Левашову стало спокойно и безмятежно. То ли от «левого» коньяка, то ли от ее неожиданной улыбки.
– Тебя как зовут?
– Люда.
– Красивая ты… С такими данными не в коммерческой палатке пропадать…
– А где? На панели? Лет мне скоро сорок… – она протянула стакан. Под вязаными перчатками с обрезанными краями угадывались красивые руки с облезшим маникюром. – Плесни-ка еще…
– Не следишь за собой…
– Для кого?
– Москвичка?
– Из Житомира… Во время войны нас эшелонами в Германию свозили, а сейчас мы сами эшелонами в Москву едем… Пить-то будем?
– Заводная ты.
– Была. Может, еще буду.
– Я закурю?
– Кури. Любую на выбор. – Она провела рукой вдоль целого ряда поштучно разложенных сигарет. – Теперь не у всех даже на пачку сигарет хватает…
– Ты кем была до продавщицы?
– Продавщицей.
Выпили еще. Левашов закурил, расстегнул куртку.
– А я скоро уезжаю, – неожиданно сказал он.
– Далеко?
– Далеко… На войну.
– Убить могут.
– Могут.
– Зачем же едешь?
– Надо.
– Партия сказала: «Надо», комсомол ответил: «Есть!» Кому надо?
– Мне.
Она встала, потянулась во весь свой модельный рост.
– А поедем ко мне. Закрою я эту богадельню…
– Ты бы хоть спросила, как меня зовут.
– Зачем? Утром ни ты меня, ни я тебя не вспомню.
– Зачем же тогда ехать?
– Можно и не ехать, – она покорно села на место. – А зовут тебя Евгений. Я читала твои репортажи из Афганистана…
– Интересовалась?
– Интересовалась… У меня муж погиб там. И брат.
Она разлила остатки коньяка, подняла стакан, приглашая выпить молча, выпила, подошла к Левашову, положила руки на плечи, опустилась перед ним, глядя в глаза, сказала:
– Их в один день убило. Под Гератом. Только в разных местах.
– А дети?
– У-у, – отчаянно помотала головой она. – Ничего не осталось.
Встала, взяла с прилавка сигарету, закурила, снова став такой же спокойно-безучастной, какой была все это время.
– Иди. Тебе пора.
Левашов поднялся, застегнул куртку.
– Тебя не убьют, – тихо сказала она.
Левашов вышел, машинально прошел несколько шагов, остановился, постоял секунду-другую и вернулся к палатке.

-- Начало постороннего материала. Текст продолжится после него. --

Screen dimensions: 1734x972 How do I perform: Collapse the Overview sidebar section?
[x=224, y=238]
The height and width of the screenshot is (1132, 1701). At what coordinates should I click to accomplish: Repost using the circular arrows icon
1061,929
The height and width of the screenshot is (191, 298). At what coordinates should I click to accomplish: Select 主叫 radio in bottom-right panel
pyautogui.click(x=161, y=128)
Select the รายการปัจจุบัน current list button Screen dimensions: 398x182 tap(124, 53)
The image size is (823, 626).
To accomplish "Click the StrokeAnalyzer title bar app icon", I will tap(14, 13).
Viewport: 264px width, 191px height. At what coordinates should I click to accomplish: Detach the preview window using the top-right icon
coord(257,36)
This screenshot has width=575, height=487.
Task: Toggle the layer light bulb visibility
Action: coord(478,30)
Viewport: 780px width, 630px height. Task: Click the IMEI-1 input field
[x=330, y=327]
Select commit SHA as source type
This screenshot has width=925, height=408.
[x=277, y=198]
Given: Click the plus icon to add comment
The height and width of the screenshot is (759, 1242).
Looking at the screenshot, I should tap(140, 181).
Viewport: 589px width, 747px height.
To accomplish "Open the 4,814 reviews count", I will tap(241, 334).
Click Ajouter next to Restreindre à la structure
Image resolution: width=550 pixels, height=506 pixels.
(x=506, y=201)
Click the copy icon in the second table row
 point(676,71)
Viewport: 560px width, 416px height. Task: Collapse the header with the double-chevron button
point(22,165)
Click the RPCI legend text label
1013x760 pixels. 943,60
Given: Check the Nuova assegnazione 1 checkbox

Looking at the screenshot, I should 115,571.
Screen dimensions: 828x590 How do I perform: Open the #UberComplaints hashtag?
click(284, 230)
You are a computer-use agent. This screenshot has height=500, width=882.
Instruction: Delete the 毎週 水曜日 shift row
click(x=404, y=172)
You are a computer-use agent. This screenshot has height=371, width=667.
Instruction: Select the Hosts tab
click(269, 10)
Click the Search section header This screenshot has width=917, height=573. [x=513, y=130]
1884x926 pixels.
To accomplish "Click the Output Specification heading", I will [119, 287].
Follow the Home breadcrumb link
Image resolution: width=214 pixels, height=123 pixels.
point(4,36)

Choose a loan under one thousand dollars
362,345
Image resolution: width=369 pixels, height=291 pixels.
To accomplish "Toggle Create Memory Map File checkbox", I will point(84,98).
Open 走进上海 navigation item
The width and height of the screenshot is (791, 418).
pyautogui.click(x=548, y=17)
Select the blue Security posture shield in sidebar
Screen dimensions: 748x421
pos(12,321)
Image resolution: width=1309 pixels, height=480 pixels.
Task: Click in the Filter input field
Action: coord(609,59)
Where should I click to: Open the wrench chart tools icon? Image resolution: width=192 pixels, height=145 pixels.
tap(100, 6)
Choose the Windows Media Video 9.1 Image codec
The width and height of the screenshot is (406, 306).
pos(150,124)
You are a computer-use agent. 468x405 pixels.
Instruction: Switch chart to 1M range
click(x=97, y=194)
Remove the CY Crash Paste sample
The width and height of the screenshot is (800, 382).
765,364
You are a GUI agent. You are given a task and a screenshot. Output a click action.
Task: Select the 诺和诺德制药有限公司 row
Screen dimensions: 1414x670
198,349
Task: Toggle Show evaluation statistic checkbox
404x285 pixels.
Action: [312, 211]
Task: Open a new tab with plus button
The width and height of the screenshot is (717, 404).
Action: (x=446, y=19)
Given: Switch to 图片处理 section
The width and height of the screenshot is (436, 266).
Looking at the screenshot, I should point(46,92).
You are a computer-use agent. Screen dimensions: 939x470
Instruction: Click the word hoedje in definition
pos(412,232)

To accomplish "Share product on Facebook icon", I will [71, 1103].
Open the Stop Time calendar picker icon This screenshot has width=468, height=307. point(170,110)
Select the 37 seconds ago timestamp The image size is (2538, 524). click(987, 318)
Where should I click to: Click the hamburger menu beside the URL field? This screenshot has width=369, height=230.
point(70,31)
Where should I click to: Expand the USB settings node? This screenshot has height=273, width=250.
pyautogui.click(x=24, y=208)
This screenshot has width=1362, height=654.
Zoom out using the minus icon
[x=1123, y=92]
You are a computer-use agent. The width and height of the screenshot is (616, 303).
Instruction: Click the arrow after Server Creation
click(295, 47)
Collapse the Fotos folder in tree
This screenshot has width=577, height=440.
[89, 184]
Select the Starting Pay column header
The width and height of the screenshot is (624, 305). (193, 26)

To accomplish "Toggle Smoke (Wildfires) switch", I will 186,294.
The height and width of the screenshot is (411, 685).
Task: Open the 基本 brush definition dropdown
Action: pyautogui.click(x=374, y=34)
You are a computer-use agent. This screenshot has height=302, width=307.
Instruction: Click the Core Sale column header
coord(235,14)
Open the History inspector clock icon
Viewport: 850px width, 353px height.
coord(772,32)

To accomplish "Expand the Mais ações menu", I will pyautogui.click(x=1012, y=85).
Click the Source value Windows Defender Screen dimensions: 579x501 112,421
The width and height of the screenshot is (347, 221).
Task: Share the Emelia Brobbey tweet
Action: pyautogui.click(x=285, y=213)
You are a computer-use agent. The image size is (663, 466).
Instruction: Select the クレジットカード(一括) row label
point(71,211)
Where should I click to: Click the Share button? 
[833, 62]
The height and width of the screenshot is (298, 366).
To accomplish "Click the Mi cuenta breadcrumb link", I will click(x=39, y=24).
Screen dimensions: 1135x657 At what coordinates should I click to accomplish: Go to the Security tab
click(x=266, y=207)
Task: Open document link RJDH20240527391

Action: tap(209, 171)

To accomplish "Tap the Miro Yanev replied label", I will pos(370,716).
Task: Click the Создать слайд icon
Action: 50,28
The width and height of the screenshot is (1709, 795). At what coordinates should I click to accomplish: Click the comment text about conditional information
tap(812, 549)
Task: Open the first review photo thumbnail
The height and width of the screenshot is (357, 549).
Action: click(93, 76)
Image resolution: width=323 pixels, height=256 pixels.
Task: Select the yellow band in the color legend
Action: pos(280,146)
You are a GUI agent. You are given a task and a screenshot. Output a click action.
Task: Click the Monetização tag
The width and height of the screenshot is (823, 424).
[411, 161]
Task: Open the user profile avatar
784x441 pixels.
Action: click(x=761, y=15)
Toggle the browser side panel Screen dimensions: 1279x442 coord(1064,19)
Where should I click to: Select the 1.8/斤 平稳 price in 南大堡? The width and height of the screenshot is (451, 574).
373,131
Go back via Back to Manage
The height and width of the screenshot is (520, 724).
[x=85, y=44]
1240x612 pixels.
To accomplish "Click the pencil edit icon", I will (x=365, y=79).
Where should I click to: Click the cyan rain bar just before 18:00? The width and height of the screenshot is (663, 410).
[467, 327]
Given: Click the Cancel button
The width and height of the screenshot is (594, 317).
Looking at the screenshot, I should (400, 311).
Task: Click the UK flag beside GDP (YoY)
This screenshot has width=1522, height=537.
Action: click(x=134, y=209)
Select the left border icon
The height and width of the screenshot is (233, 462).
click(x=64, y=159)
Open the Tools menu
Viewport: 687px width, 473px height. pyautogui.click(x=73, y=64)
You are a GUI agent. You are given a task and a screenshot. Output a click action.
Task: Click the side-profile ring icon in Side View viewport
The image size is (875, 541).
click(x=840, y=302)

– Открой! – требовательно постучал он в окошко.
Люда отворила.
Левашов попробовал засунуть пакет с косметикой в узкий проем окошка – пакет не влезал. Тогда он стал доставать и бросать на прилавок содержимое пакета: помады, тени, лаки, туши…
– Мажься! Красься! – зло говорил, почти кричал он. – Делай, что хочешь, только не сиди в этом дерьме! Ничего еще не кончено! Ничего! И ты, и я – мы еще будем жить долго, счастливо! Будем!
Левашов зашел в телефонную будку, набрал номер. Трубку взял Игорь.